The Roman empire is probably more famous for debasing its money than for amassing it. Here we look at the rise and fall of sound money in Ancient Rome. There are many parallels with today. The geology of central Italy is not particularly abundant in gold and silver, and it was only after Rome began expanding beyond central Italy in the third century BC that it started using the two metals.
Commodity money tends to be determined by the resources available. Bronze (made of copper and tin) is abundant in the area, and bronze in the form of weights – known as aes rude, often as heavy as 11 ounces (300 grams) – was the early currency of choice.
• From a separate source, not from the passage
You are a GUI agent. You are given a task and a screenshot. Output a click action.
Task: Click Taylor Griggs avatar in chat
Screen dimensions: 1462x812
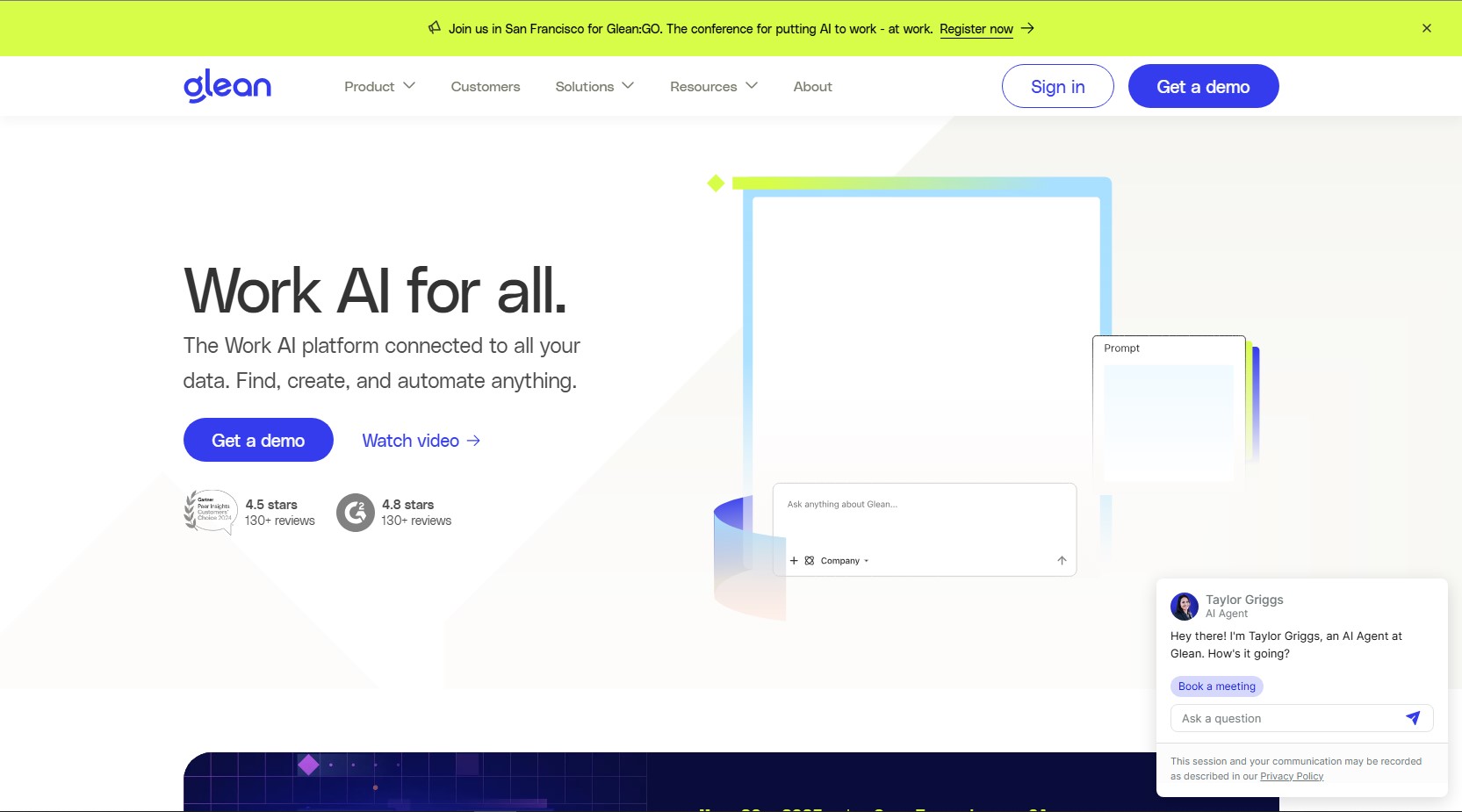[x=1185, y=607]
As the Republic expanded, so did access to gold and silver, either from loot, tribute or mined supply, and these precious metals made their way into Roman money. The first silver denarius was minted in 211BC. Within 50 or 60 years Roman coinage was widespread across Italy. Much of the silver to mint the coins came from mines in Macedonia, which Rome now controlled.
For the next 500 years this silver denarius, containing an eighth of an ounce (four grams) of silver, around the weight of a 1p coin, would be the backbone currency of Rome. One denarius was exchangeable for ten asses (the aes rude evolved to become the as), hence its name “of ten”, or tenner. It was 95%-98% pure silver. Sterling silver is only 92.5% pure.
The purchasing power of a denarius would be more than the underlying metal value. It ranged between 1.5 and three times the value. That’s seigniorage for you. The denarius lives on today, especially in many Latin languages. The Italian word for money is “denaro”, “dinero” is Spanish, “dinheiro” Portugese. In many Arab nations, the currency is the dinar.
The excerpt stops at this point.